You will pass up into a cloud and look back at me, not count the scribbling foolish that put wings to your heels, at your knees.

Paterson is beautiful. Inside and out, it’s beautiful. Its colours are impossibly lush; the nighttime here is Edward Hopper’s cityscapes, the daytime is Edward Hopper’s landscapes. There’s a simplicity to it that’s almost tactile. I feel like you could hold this movie, like Williams’s poems. Like Paterson’s, too. The stranger asks Paterson if he’s a poet. It says something about the film that you wish with every fibre of your being he would say “yes,” but he doesn’t. Paterson tells the stranger he’s a bus driver. “A bus driver in Paterson?” the stranger exclaims, and you can see in his saying of it that this is something magical for the pilgrim to consider.

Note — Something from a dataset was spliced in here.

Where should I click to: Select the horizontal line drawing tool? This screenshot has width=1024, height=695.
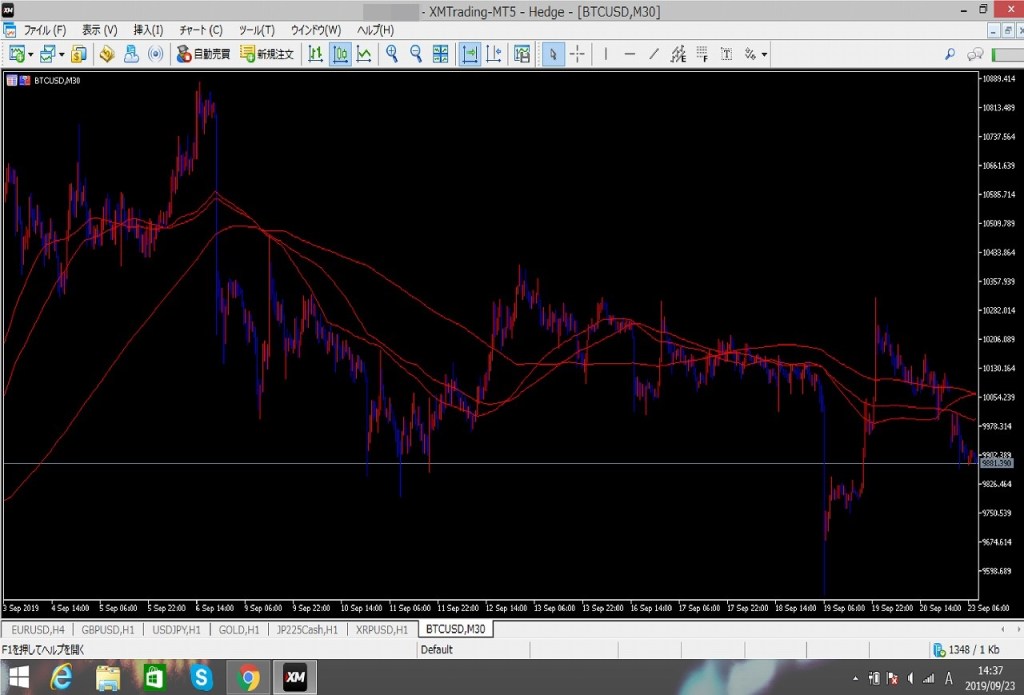pos(630,54)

Here’s one of Paterson’s poems:

My legs run up the stairs
And out the door
My top half here writing

Paterson is about the biological compulsion to create. More than that, there are the ways that Laura keeps painting their house. “Do you like it? Don’t you think it makes everything more interesting?” It does. It always does. Creating art, appreciating it, furnishes a person’s interiors. It hangs things on the walls. A world without that ability to make things, to contextualize things, is barren. What did Socrates say about this? “The unexamined life is not worth living.” Paterson celebrates creating something with your hands. It’s as triumphant a film about that joy, and the simplicity of it, as Ratatouille. I made a new friend this year. He’s an author. I asked after his process and he shared with me that he writes in longhand on sheets of loose paper. I wondered why. He said that he likes to make piles of paper. I said it was like manual labour. He agreed that it was.

When the stranger leaves, he gives Paterson something. In a very real way, Paterson the film is the same kind of gift. The stranger says that sometimes a blank page is opportunity. He doesn’t say an opportunity for what, but I get it. I do.